The Grapevine column replaces The Wine Adviser, written by Paul Gregutt for the past 11 years. Gregutt’s predecessor was the revered Tom Stockley, who died in a commercial airline crash off the coast of Port Hueneme, Calif., in 2000. Stockley’s column on the Pacific Northwest wine industry spanned four decades.
“It is an incredible honor to write for The Times,” Perdue said. “It is a great institution. Following in the footsteps of Tom Stockley – the original Northwest wine journalist – is humbling. I never got to meet Tom – I spoke on the phone with him once – but everyone who knew him talks about how humble, kind and fair he was. I hope to honor his memory with my coverage of the wine industry.”
Perdue grew up in the Puget Sound port of Bremerton and has spent nearly all his life in the Pacific Northwest. The Western Washington University graduate is a third-generation newspaperman, with his late father, Ed, serving as his biggest driving force.
“I really wish he was still around to see my byline in The Times. I think he’d get a kick out of it,” Perdue said. “And I would be remiss if I didn’t talk about Bob Woehler. He was the Tri-City Herald’s longtime wine columnist, and he undoubtedly nudged me in the direction of wine writing back in the 1990s. He was supportive of everything we set out to do, and he was a good friend. I wish Bob was around to see this. We lost him two years ago.”

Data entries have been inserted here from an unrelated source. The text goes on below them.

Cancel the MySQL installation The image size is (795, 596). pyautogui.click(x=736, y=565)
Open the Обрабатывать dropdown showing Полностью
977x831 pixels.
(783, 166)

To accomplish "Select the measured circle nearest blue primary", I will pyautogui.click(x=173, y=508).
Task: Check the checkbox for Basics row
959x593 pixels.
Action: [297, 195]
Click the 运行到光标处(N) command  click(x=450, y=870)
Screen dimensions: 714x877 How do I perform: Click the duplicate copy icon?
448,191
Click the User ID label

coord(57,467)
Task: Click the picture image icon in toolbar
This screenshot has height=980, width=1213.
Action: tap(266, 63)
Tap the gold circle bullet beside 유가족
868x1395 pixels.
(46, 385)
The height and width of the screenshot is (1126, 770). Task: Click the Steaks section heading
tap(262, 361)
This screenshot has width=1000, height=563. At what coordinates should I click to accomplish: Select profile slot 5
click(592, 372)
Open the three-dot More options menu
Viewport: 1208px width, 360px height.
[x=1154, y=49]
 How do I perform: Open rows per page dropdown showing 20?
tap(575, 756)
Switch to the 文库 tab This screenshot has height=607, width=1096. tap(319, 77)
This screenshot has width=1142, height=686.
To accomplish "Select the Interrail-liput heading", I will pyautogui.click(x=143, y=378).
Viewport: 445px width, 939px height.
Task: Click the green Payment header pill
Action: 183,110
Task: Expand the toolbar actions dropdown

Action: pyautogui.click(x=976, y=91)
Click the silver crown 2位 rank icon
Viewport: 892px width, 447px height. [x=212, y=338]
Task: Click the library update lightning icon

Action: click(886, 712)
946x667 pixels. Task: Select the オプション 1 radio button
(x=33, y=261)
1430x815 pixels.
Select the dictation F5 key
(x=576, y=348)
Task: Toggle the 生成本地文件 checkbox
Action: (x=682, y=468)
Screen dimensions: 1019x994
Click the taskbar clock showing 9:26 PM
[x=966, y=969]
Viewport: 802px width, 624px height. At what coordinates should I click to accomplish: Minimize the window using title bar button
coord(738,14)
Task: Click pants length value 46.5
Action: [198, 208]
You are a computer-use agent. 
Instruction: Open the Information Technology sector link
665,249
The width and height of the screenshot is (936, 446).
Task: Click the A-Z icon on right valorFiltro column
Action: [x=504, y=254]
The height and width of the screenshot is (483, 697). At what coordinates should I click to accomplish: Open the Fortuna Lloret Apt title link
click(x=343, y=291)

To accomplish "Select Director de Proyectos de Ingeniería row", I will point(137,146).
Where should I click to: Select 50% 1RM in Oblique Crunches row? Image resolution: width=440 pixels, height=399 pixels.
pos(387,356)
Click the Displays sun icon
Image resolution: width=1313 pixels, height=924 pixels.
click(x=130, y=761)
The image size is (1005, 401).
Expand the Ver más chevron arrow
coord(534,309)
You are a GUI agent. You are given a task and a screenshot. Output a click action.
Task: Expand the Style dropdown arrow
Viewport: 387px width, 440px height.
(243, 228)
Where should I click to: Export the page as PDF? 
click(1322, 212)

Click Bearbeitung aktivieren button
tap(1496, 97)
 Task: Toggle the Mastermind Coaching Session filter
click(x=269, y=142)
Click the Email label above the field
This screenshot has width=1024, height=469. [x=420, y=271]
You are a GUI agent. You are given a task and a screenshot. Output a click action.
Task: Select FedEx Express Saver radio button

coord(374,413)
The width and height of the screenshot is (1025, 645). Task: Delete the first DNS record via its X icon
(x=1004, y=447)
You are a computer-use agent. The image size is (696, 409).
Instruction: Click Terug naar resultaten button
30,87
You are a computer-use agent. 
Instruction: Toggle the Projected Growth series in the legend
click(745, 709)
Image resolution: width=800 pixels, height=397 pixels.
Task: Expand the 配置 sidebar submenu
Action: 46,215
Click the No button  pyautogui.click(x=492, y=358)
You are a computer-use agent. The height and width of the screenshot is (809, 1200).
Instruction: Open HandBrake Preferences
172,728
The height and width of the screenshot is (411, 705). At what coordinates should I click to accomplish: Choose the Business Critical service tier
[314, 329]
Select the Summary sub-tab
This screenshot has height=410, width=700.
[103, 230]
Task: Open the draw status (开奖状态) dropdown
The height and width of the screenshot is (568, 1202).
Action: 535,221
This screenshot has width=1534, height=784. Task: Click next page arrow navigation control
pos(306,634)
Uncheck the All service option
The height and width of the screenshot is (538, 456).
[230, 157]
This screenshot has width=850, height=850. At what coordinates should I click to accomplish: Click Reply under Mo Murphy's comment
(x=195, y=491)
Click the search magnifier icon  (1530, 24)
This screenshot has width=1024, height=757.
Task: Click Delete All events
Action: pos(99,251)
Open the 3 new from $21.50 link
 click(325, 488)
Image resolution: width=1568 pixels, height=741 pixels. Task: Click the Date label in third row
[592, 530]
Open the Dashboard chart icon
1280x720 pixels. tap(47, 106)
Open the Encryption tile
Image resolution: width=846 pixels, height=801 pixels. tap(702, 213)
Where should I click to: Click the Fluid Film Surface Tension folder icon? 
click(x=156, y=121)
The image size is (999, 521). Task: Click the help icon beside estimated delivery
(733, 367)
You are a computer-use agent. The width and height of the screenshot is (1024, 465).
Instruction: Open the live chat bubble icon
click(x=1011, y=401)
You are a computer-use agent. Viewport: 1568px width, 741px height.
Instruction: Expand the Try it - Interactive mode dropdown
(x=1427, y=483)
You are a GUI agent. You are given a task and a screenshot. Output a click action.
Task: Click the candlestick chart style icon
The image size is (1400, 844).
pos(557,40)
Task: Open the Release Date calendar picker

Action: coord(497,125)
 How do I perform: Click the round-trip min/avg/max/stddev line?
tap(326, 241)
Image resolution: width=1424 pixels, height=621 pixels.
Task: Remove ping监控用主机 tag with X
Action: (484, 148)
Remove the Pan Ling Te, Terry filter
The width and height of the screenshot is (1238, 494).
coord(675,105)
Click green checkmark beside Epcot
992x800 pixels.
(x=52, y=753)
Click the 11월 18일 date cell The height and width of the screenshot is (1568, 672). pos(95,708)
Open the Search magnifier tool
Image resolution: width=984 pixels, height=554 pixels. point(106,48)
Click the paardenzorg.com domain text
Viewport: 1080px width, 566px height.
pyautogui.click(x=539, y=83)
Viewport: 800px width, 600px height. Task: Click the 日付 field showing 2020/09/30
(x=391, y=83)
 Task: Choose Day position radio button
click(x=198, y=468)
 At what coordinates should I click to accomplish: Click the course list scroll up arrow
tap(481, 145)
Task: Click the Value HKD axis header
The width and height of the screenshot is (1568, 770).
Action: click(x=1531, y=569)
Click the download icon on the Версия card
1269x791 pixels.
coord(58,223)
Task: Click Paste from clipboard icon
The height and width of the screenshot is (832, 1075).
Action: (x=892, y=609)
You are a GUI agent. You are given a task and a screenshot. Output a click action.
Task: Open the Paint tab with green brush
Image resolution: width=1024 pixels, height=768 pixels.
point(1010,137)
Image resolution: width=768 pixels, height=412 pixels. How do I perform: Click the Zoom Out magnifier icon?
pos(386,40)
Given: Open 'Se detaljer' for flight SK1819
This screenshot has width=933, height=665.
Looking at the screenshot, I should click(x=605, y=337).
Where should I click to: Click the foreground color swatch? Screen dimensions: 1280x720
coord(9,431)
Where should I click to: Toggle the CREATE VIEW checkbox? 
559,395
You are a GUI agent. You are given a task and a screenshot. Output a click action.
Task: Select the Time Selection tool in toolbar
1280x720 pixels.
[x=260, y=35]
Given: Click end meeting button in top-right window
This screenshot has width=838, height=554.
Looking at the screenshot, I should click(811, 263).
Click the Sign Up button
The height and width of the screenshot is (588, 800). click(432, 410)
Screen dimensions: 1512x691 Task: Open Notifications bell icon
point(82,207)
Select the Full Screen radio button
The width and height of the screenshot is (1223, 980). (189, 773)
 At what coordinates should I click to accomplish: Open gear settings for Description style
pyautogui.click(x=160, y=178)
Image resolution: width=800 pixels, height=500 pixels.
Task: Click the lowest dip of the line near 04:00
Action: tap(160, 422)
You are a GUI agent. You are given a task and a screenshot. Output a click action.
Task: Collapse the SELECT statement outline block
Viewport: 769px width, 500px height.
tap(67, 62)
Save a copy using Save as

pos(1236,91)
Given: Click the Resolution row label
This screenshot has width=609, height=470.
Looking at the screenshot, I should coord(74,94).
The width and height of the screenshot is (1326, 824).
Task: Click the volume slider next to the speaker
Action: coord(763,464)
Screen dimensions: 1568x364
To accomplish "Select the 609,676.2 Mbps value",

Two wine writers who have helped shaped Perdue’s career also spent much of their careers in newspapers in California – Santa Rosa columnist Dan Berger and former Sacramento Bee columnist Mike Dunne. Perdue also credits one of his college newsroom chums, Ron Judd, for making his introduction to editors at The Seattle Times.
“Ron has been one of the Northwest’s top journalists for the better part of three decades,” Perdue said. “Back when he was working for the Bremerton Sun, he was even nominated for a Pulitzer. He’s now enjoying writing features and outdoor columns for Pacific Northwest magazine and The Times. It’ll be an honor to share the same space with him again.”
Taking a journalistic approach to judging wines continues to be a hotly debated issue in the wine industry. James Laube, senior editor at Wine Spectator, wrote a column that appeared in the June 2013 print edition on why his publication conducts blind tastings for its reviews.
“Blind tasting is a costly and time-consuming endeavor,” Laube wrote. “But for wine professionals who recognize the importance of not knowing what wine they’re reviewing, there are no shortcuts.”
Perdue agrees, and he’ll continue to apply that same approach to his coverage for The Seattle Times.
“I’ve long believed that looking at the label or tasting with the winemaker or owner taints your palate,” Perdue said. “As my buddy Coke Roth likes to say: ‘It always tastes better when you’re with the winemaker.’ ”
“The first vintage of Eroica came out, and we were drinking it at a birthday party,” Perdue said. “It was fabulous, and several of us were geeking out on it and its price – $20, which was astonishingly high for a Riesling back then.
“A week later, we conducted a blind judging of Northwest Rieslings,” he continued. “We had 50 examples, and I was convinced the Eroica was going to finish No. 1 based on our experience the week prior. It finished No. 25. That convinced me that I should always taste blind when rating wines, so I have ever since. I will add that this is the way I choose to conduct my tastings, and it’s not up to me to decide how others do things. But it’s always important to be transparent about how you work.”
Coincidentally, Perdue’s first contribution to The Grapevine will be published Sunday, July 14, which is the opening day of the Riesling Rendezvous at Chateau Ste. Michelle in Woodinville, Wash.
“I’ll give you one guess what it will be about,” Perdue chuckled. “I hope to take my column in a little different direction, writing about unexpected experiences that Northwest wine lovers can enjoy. I also plan to write profiles on interesting people in this industry. Wine is a beverage, a gift of nature. What makes it particularly interesting is the story behind it, and that’s what I love sharing.”